A program like Macchanger can change your MAC address to something spooky that would make someone want to stop monitoring you. On boot, I like to have my Raspberry Pi assume the MAC address range of a particularly scary government defense contractor's computers. I don't really advise that, so instead, I'll show you how to randomize your MAC address.

First, take the interface to be camouflaged down with:

ifconfig interfacename down

Then, change the MAC address with:

macchanger -r interfacename
ifconfig interfacename up

This should change the MAC address your wireless card leaks to the world. You can confirm this is working with:

macchanger –show interfacename

In Practice: How to Use SIGINT in Recon

In our real world example, we'll use probe logging as a form of signals intelligence to find information on a target passively. In a hypothetical scenario, we want to audit the employees of an office building for ways to get into company accounts and devices.

During an opportune visit to the office posing as a customer, we activate a Raspberry Pi probe logger for the duration of our tour of the building. We record probes created by printers, laptops, smartphones, and other wireless devices in proximity and mine the data for attack vectors.
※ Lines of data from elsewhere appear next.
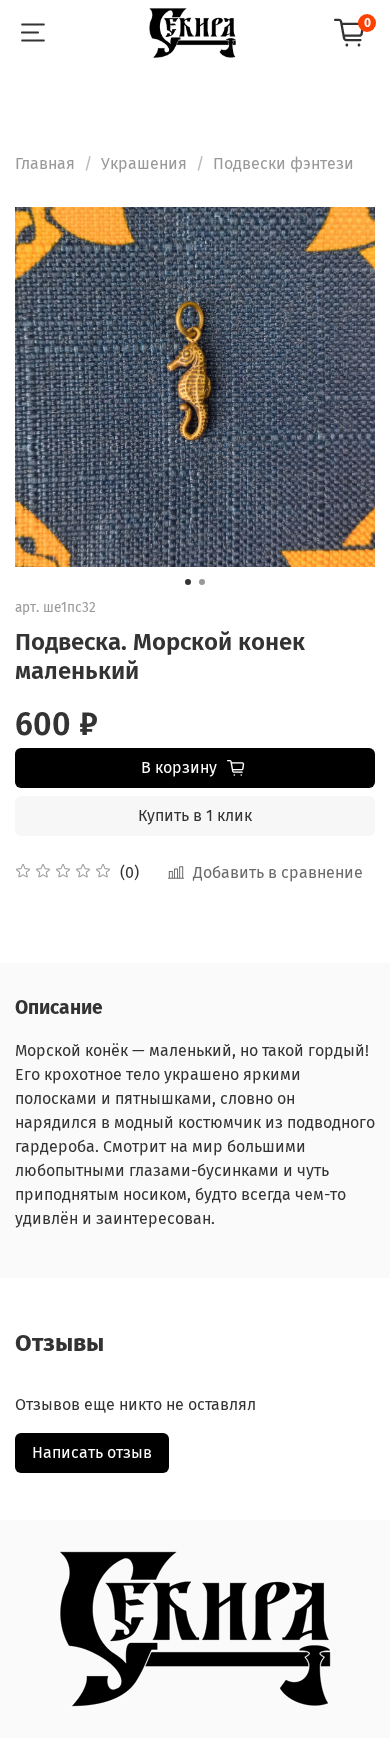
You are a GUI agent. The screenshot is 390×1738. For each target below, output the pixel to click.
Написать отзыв (92, 1452)
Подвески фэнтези (283, 163)
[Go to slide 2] (202, 582)
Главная (45, 163)
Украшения (144, 163)
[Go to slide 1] (188, 582)
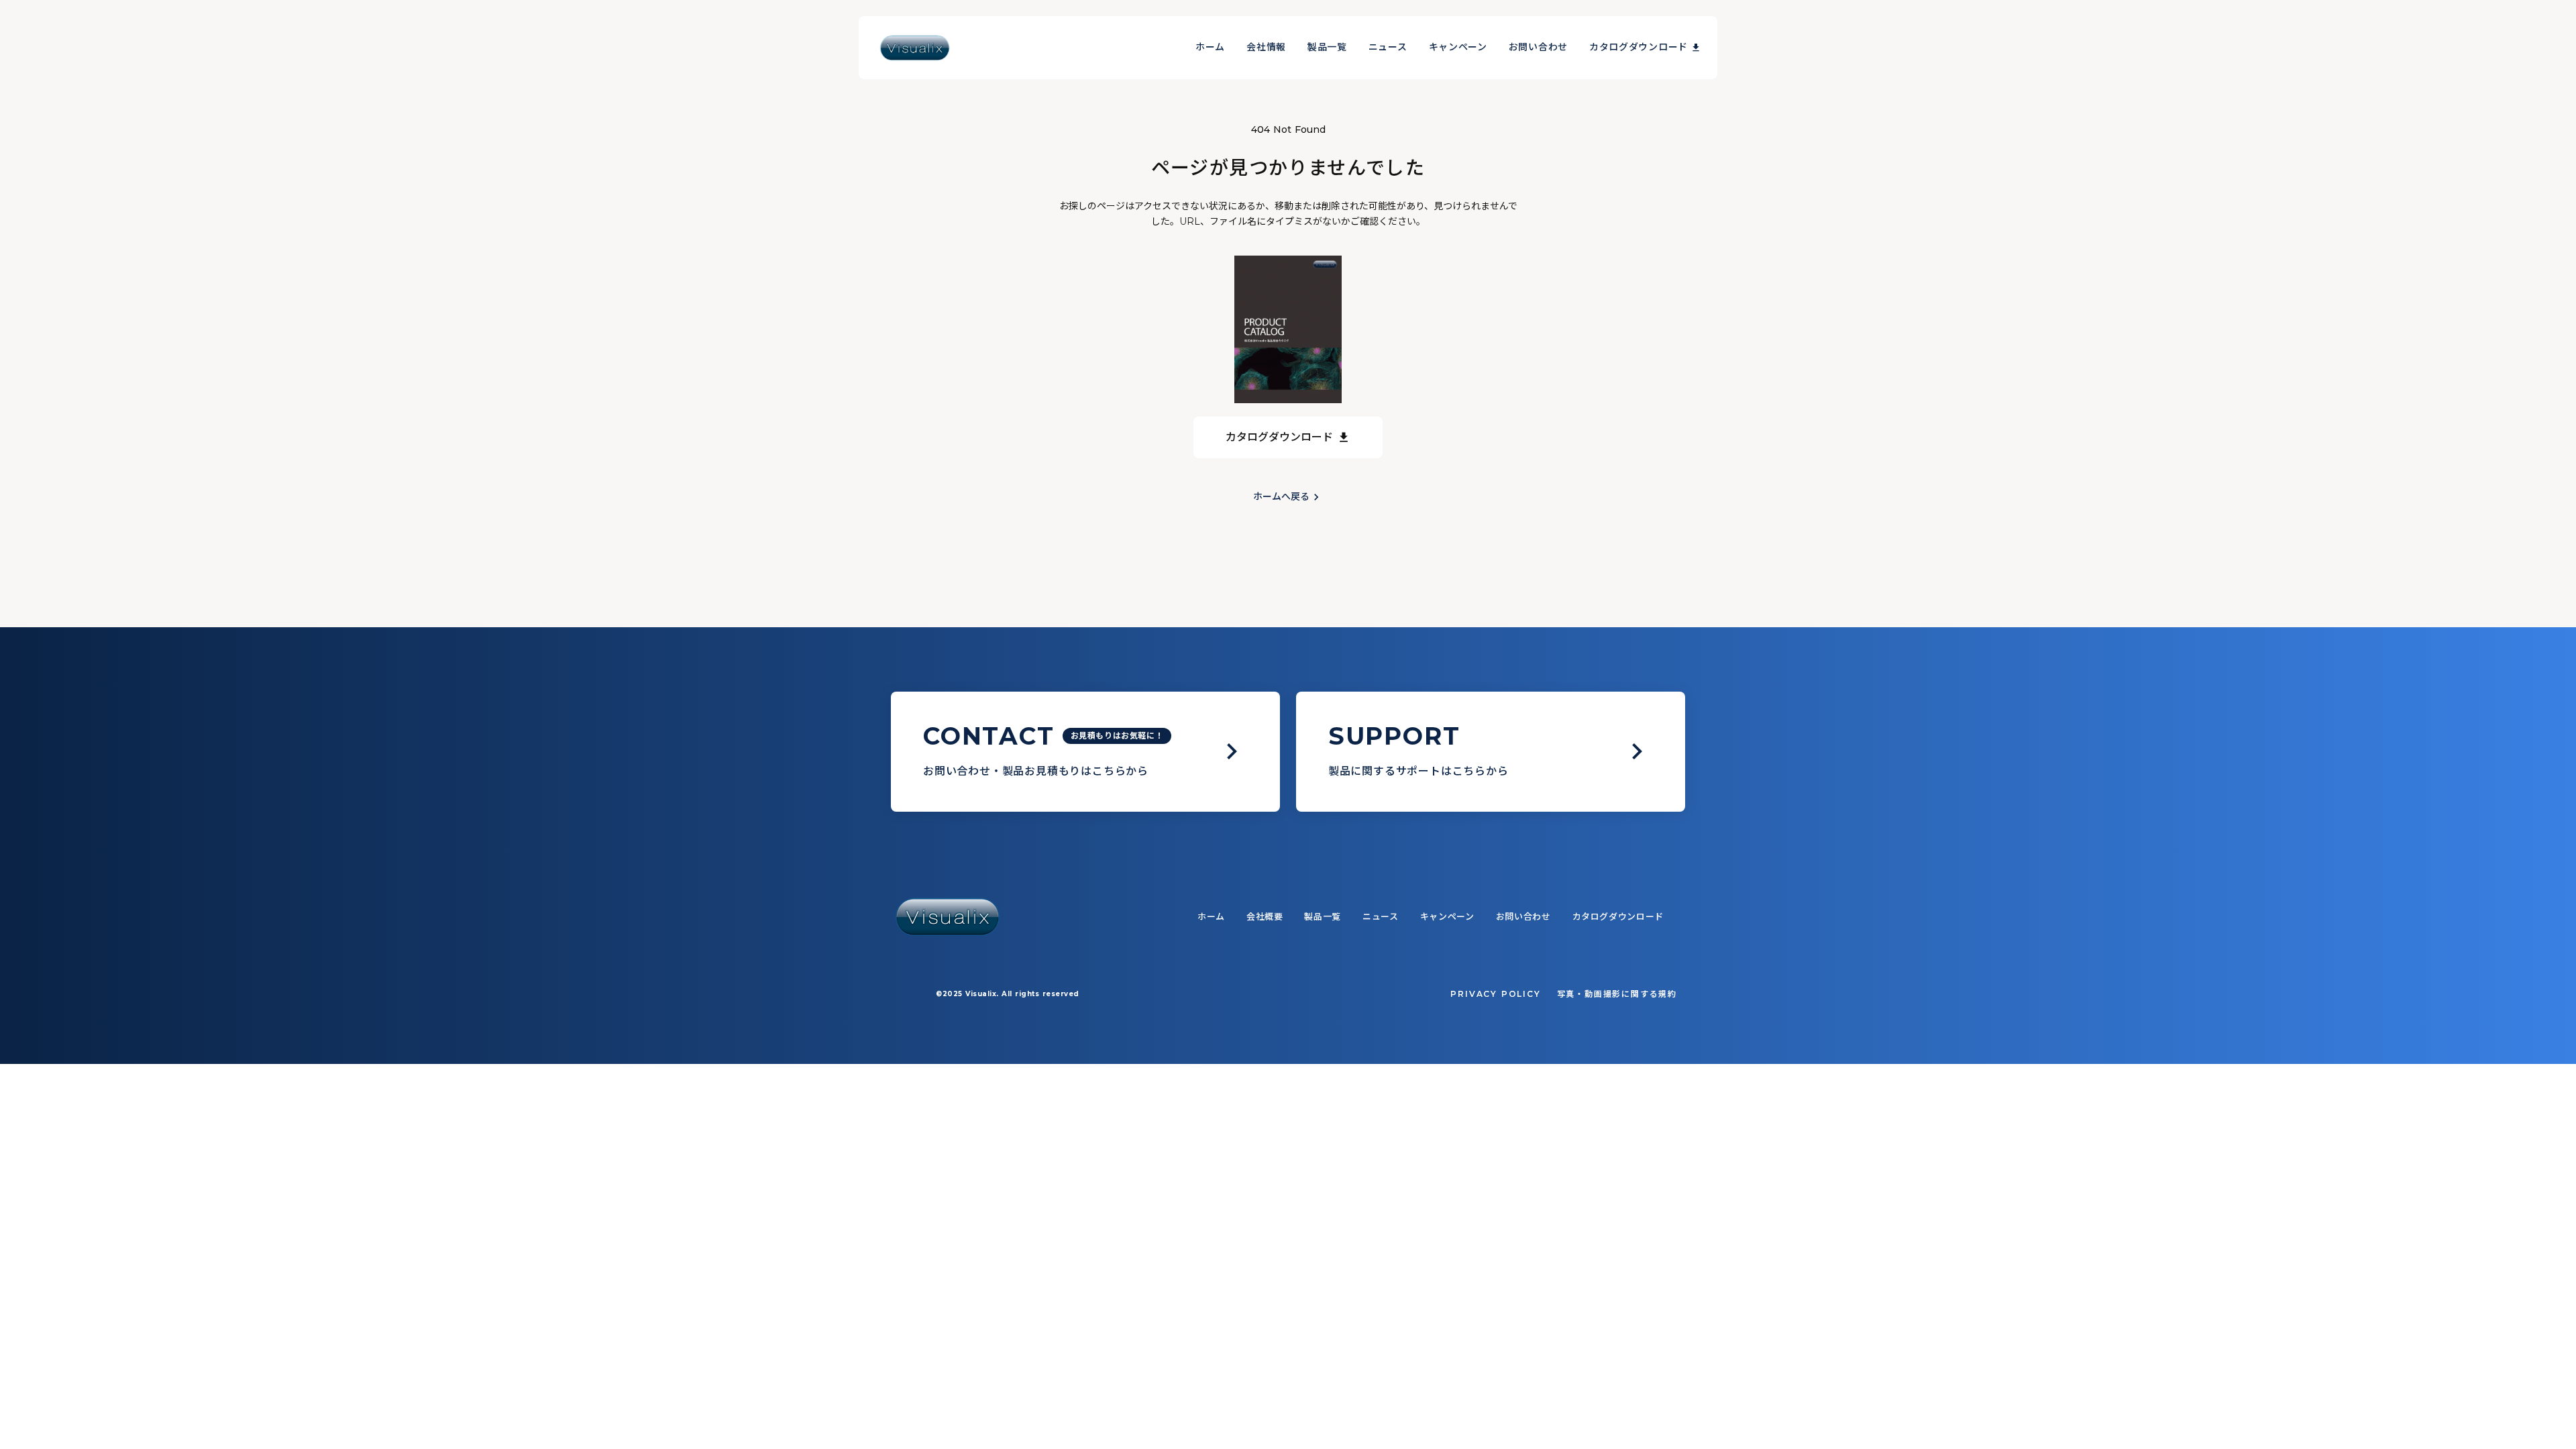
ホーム (1210, 47)
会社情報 (1266, 47)
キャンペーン (1458, 47)
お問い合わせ (1538, 47)
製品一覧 (1327, 47)
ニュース (1387, 47)
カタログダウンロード (1638, 47)
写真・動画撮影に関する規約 (1617, 994)
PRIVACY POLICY (1495, 994)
Types of data we're looking for include:

• The MAC address of printers and other wireless devices in the office, along with any networks they are searching for, associated with, or have no/weak passwords.
• The MAC address of smartphones and laptops belonging to users to create a "hot" list for confirming an employee is in range.
• Any wireless network a personal device is attempting to connect to which is GPS locatable, unsecured, or that reveals a home or work location.
• The manufacturers of the devices found and whether they are vulnerable.

The best part about this kind of recon is that it is very hard to detect. It is completely passive and relies on capturing the emissions from the devices around you. Despite its low profile, creativity in tying data together can yield impressive results with this technique.

Thanks for reading, and make sure to keep an eye on Null Byte for more hacking tutorials. You can ask me questions here or @sadmin2001 on Twitter or Instagram.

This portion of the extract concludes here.